The site, which includes a promotional YouTube video, says the group "does not work in the West to change the system of government, but works to project a positive image of Islam to Western society."
But former member Ishtiaq Hussain said Hizb ut-Tahrir is repackaging itself as a moderate organization as a tactic, while in reality it is "extremist."
"They don't recognize countries like Israel, for example; they don’t believe Israel should exist," Hussain, now a trainer for the Quilliam Foundation, told FOXNews.com. "Some of their leaders have denied the Holocaust, and they believe homosexuals should be thrown off the highest building. ... It's actually a very dangerous group."
Hizb ut-Tahrir itself has also published writings that seem to contradict its tenet of non-violence.
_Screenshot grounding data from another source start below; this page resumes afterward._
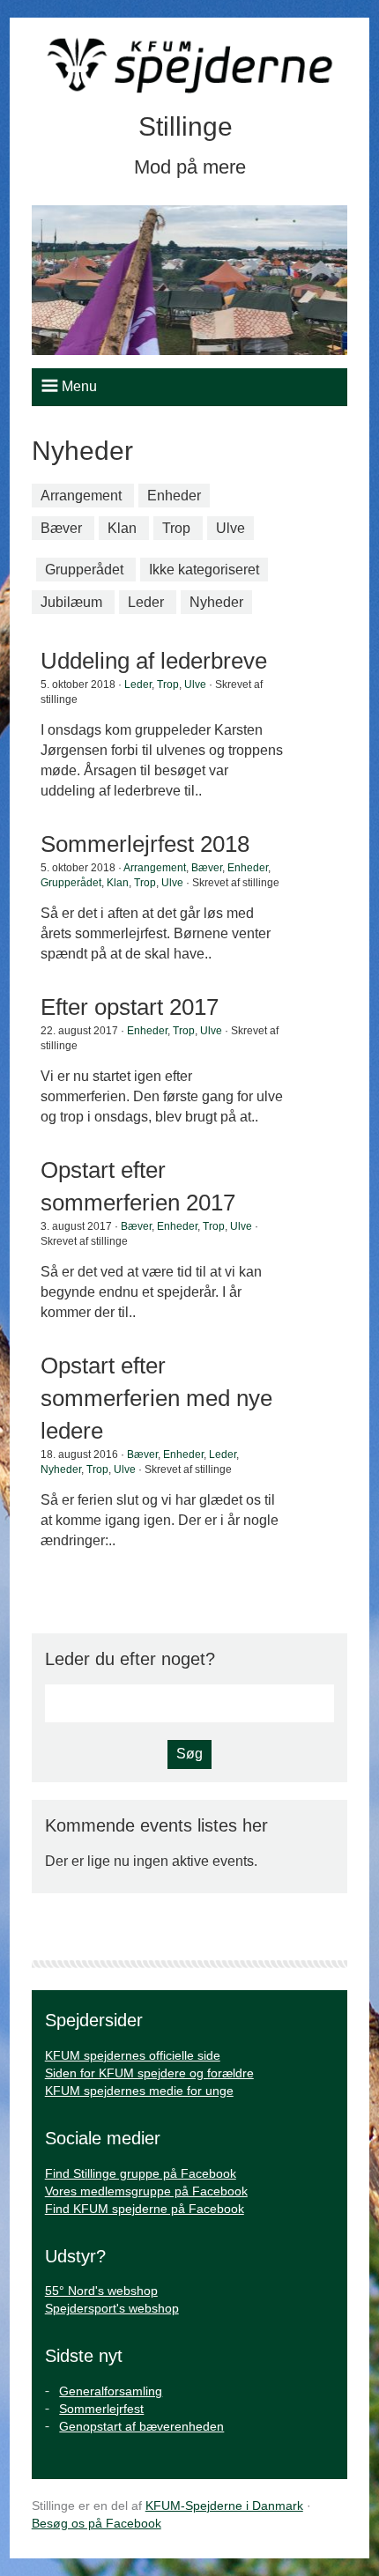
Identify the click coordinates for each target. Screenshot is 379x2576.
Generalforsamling (110, 2391)
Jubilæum (71, 602)
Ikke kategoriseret (204, 569)
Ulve (230, 528)
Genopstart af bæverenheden (141, 2426)
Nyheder (216, 602)
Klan (122, 528)
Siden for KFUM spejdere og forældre (149, 2073)
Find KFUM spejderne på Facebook (144, 2209)
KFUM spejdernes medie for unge (139, 2091)
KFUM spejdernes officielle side (132, 2055)
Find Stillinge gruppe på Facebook (140, 2173)
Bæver (61, 528)
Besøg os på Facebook (96, 2523)
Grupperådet (84, 569)
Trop (176, 528)
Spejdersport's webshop (112, 2308)
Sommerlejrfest (101, 2409)
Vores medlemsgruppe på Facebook (146, 2191)
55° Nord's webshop (101, 2291)
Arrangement (81, 495)
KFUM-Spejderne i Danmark (224, 2505)
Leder (146, 602)
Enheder (174, 495)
In his book, "How the Khilafah Was Destroyed," Sheikh Abdul Qadeem Zalloom, the former global leader of Hizb ut-Tahrir, says anyone who rules by a non-Islamic system should "either retract or be killed ... even if this led to several years of fighting and even if it led to the killing of millions of Muslims and to the martyrdom of millions of believers."
Hizb ut-Tahrir's official ruling on the permissibility of hijacking planes says, "If the plane belongs to a country at war with Muslims, like Israel, it is allowed to hijack it, for there is no sanctity for Israel nor for the Jews in it."
And one of the organization's more recent leaflets, published in March, calls for the declaration of "a state of war against America."
But, despite these threats and calls to action, Hizb ut-Tahrir remains off the State Department's terror watch list, and it is free to host the Khilafah Conference and any other event like it.
"In other parts of the world where they're really very active, they've drawn tens of thousands of people to some of their events," Segal said.
"It'll be interesting to see to what degree they'll be welcomed here."